The honest read: FY2025's profit is real but uncollected. It went into inventory and receivables during a price spike, financed with debt and IPO cash. If the cycle rolls over while that inventory is on the books — as it did in FY2022→FY2023 — the same working capital that inflated the balance sheet becomes a write-down and a cash trap.
To their credit, management flags the mechanism itself (the stockpiling/working-capital risk, new in FY2025 [57]) and says the raise let it lower its cost of capital and optimize its debt structure [58]. That candor is why this is a warning, not a red flag.
6. Credibility verdict
Credibility score (1–10)
Commitments reviewed
Clearly delivered
Major pivots
Source: derived from the cited promise/delivery record in Sections 2–5.
Score: 5 / 10 — unproven, but honest. The record contains real credibility positives: management named the AI pivot in FY2023 before it paid off, described cycle-down years (FY2022, FY2023) without spin, used the IPO proceeds exactly as promised, delivered the multi-year goal of a main-board listing, and even discloses the awkward working-capital dynamic behind its own cash burn. Deloitte audits the accounts. What holds the score at the midpoint is not dishonesty but the absence of a public track record: Goldkey has been listed for roughly ten months, gives no financial guidance to be held to, and its entire breakout coincides with — and is credited by management to — an industry-wide DRAM price surge. Layer on a thin cash balance, a debt-and-equity-funded balance-sheet doubling, a combined chair/president under family control, and the memory of how fast FY2021's up-year became FY2022's collapse, and the honest verdict is: believable people, unproven as public-company stewards, in a business the cycle still controls.
7. What the story is now
The narrative today is simpler and more confident than it was in the FY2022–FY2023 trough — but not more durable. Goldkey has successfully repackaged a 27-year cyclical module business as an "AI memory" play, listed into strength, and printed the best numbers of its life. Credibility is, on balance, improving: the disclosures are consistent and honest, the strategic pivot was pre-announced and then executed, and nothing in the record reads as spin.
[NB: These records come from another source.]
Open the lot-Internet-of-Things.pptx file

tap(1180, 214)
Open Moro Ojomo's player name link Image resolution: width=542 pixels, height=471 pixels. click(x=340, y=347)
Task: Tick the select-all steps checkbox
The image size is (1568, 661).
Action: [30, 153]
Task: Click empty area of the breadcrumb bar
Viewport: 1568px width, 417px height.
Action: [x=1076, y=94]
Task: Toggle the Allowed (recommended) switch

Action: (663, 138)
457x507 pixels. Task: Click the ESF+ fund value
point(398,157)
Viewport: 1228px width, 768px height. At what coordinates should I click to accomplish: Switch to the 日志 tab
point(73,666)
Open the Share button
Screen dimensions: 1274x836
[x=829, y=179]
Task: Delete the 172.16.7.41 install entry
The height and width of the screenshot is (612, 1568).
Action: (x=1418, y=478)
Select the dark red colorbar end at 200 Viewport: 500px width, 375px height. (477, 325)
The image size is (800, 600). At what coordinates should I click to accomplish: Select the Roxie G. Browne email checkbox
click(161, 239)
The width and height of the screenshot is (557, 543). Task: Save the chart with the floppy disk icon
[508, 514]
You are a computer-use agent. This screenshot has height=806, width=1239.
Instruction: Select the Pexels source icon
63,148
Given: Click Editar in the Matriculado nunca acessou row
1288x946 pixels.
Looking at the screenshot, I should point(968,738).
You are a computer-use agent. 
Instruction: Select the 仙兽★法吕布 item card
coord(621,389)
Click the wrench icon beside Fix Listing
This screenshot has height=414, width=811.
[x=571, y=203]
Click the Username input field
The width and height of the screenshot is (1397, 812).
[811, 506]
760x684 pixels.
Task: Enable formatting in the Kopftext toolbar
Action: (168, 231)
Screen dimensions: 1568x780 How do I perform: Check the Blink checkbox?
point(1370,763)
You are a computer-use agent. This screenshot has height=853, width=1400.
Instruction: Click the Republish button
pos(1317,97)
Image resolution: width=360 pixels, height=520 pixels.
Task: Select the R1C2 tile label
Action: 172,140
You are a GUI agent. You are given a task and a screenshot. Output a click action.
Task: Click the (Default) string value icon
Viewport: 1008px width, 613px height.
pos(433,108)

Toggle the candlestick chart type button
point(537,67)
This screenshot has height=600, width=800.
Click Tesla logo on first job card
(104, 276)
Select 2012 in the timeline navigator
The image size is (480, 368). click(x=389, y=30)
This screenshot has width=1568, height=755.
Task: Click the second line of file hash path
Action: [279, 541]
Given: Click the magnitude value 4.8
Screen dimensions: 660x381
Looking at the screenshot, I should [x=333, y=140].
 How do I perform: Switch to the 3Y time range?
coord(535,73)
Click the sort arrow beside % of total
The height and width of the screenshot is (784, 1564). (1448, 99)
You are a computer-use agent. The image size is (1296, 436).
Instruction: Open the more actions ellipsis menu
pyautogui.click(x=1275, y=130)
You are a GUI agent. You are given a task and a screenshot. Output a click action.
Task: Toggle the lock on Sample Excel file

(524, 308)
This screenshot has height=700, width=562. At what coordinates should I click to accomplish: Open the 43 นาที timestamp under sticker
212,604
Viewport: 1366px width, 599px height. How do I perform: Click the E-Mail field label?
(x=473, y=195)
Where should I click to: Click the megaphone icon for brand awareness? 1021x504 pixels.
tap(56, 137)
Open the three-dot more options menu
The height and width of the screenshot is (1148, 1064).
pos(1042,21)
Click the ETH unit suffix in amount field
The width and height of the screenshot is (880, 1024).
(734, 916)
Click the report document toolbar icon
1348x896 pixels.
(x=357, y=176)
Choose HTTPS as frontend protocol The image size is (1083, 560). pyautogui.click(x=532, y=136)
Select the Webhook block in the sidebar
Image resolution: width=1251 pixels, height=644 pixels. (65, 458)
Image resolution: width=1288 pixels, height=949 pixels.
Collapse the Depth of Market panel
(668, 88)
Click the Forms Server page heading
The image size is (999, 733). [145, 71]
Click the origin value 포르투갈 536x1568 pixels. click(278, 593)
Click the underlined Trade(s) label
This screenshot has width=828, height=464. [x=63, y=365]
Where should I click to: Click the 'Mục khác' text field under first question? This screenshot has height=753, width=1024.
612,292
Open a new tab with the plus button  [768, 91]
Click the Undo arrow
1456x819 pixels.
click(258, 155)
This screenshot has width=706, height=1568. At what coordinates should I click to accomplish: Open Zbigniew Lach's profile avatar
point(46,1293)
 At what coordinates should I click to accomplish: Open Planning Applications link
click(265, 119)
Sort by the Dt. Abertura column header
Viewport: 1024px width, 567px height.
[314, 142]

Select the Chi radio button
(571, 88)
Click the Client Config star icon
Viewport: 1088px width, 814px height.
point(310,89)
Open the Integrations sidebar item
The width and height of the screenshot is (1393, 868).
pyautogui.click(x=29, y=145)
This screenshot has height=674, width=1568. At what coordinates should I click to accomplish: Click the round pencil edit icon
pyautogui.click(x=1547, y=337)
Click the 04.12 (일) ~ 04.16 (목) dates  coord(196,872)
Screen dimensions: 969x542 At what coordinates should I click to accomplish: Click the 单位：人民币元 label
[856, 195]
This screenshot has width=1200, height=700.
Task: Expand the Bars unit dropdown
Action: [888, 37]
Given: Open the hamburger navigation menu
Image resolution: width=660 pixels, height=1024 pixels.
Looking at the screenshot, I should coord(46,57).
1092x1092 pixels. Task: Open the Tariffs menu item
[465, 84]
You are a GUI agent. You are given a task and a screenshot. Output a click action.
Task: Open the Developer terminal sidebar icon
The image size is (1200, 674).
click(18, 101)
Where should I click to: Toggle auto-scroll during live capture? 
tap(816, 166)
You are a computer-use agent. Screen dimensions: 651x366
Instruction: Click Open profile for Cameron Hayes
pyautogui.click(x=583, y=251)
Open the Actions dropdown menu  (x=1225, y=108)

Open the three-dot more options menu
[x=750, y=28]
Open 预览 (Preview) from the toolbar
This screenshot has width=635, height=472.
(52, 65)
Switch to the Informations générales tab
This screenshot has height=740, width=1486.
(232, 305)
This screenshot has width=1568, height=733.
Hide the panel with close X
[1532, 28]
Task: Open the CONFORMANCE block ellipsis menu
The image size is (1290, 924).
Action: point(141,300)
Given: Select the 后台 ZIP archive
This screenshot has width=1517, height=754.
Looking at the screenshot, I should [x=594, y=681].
What to believe: the AI/industrial-control pivot is genuine and pre-dates the payoff; management tells the truth about the cycle; the listing and use-of-proceeds promises were kept. What to discount: the magnitude of FY2025–Q1 FY2026 profit as a run-rate — it is a cyclical peak on rising DRAM prices, not proof of a re-rated business; the ~27% ROE and 30% gross margin as sustainable; and any implication that the balance sheet is conservatively funded. The one thing this history cannot yet tell you — because the company has never been through it as a public company — is how management behaves when the cycle turns down. Until that chapter is written, treat the story as promising and honestly told, but unproven where it matters most.
All figures in New Taiwan Dollars (NT$) unless stated. Income-statement and balance-sheet figures are in NT$ thousands in the source filings; charts here are shown in NT$ millions.